Using the "in-situ" method, workers in white protective clothing are injecting the ground with a solution of hydrogen peroxide and other nonhazardous compounds. They chemically break down the contaminants in the soil into carbon dioxide, oxygen and water.
"The chemistry is old but the process is new," said Jim Wilson, an employee with Geo-Cleanse of Newark, N.J., which patented the injection method four years ago.
The process requires no excavation, hauling or storing of contaminated soil, a costly process, said Ken Cowan, site manager from the Weston Company of West Chester, Pa., the main contractor for the project.
The hydrogen peroxide solution is injected every day for up to 12 hours through a series of vertical pipes placed at three different levels in the contaminated area, which covers an area 75 by 95 feet, Cowan said.
Now in its third week, the process is expected to be completed by Aug. 8, Cowan said.
The cost of cleaning this site with the injection process is $225,000, the cheapest method available, Merritt said.

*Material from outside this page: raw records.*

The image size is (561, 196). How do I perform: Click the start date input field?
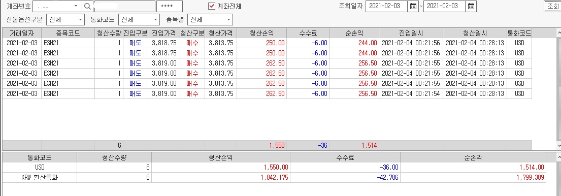click(386, 6)
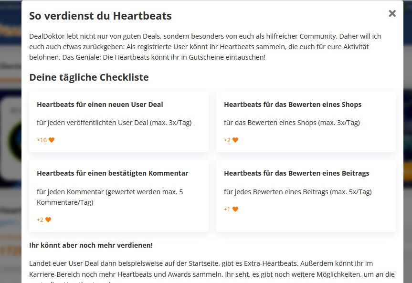Select 'Bewerten eines Shops' card heading
412x283 pixels.
293,105
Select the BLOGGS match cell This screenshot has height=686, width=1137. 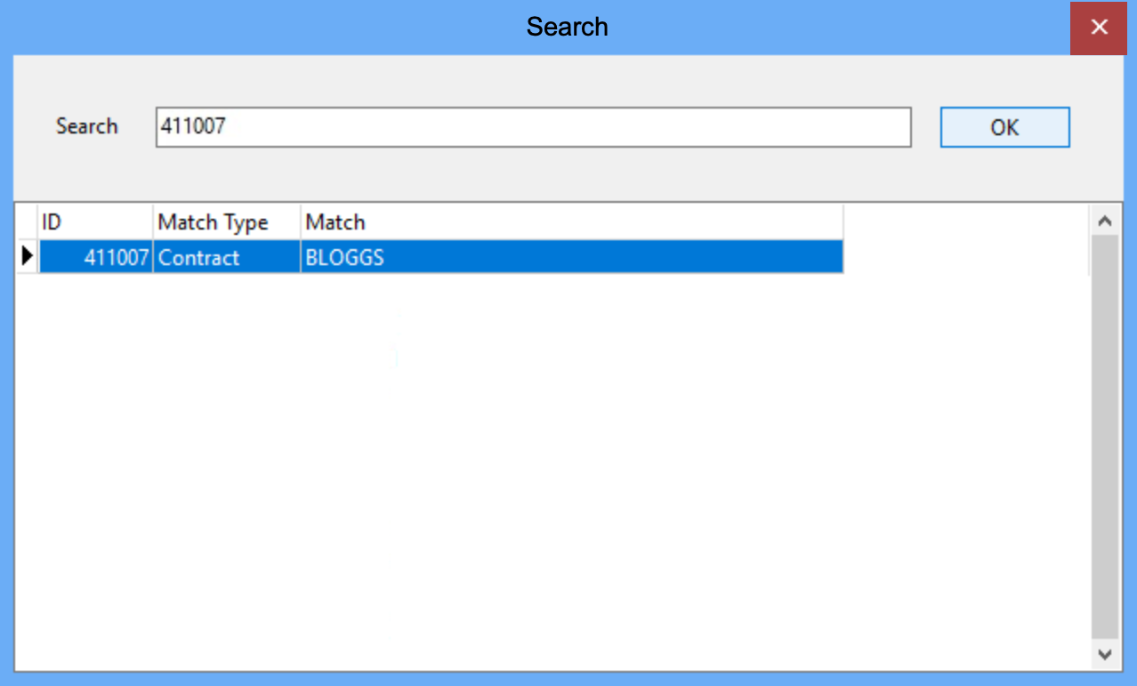(x=571, y=258)
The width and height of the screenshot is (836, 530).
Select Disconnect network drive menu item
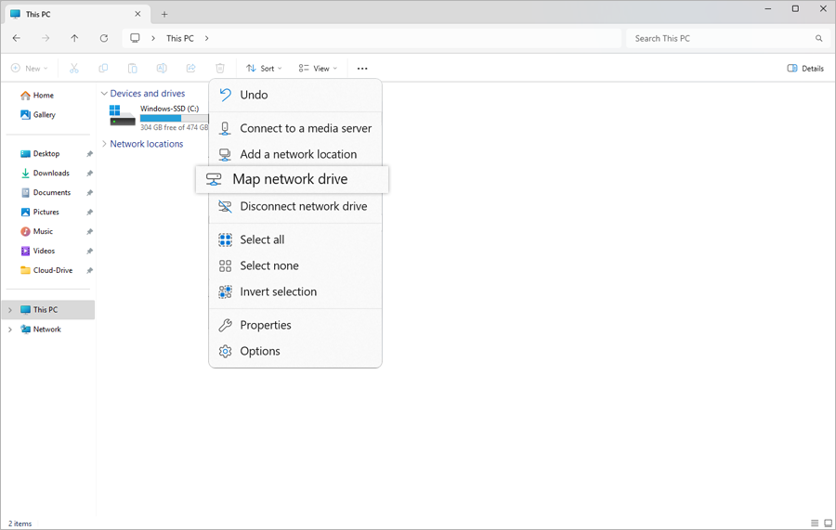coord(303,206)
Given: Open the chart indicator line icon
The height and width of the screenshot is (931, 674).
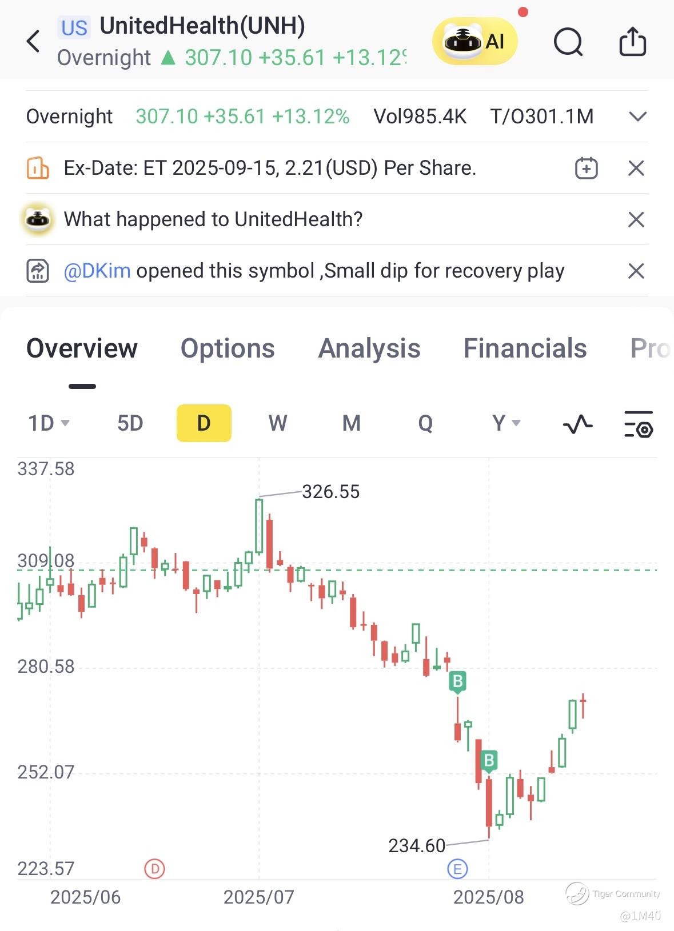Looking at the screenshot, I should point(577,424).
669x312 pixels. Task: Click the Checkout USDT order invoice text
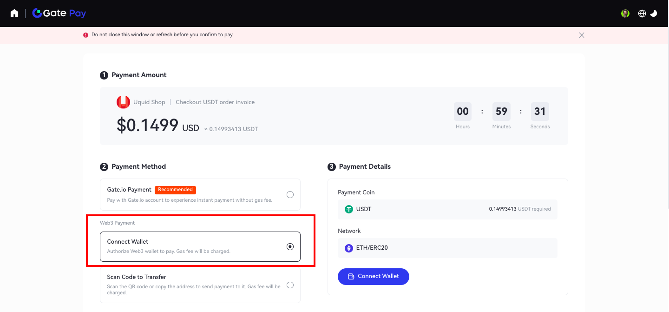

The depot also is trucking about 1,500 cubic yards of soil contaminated with the degreasing solvent to a landfill in Detroit.
So far, the federal government has spent $77 million since 1980 on the depot's two cleanup projects under the Superfund program.
The total cost of cleaning up 2,500 acres at the depot is estimated at $290 million, Merritt said.
The cleanup is part of the transfer of 1,500 acres of the 19,600-acre Army base to Franklin County to create a multi-use business park.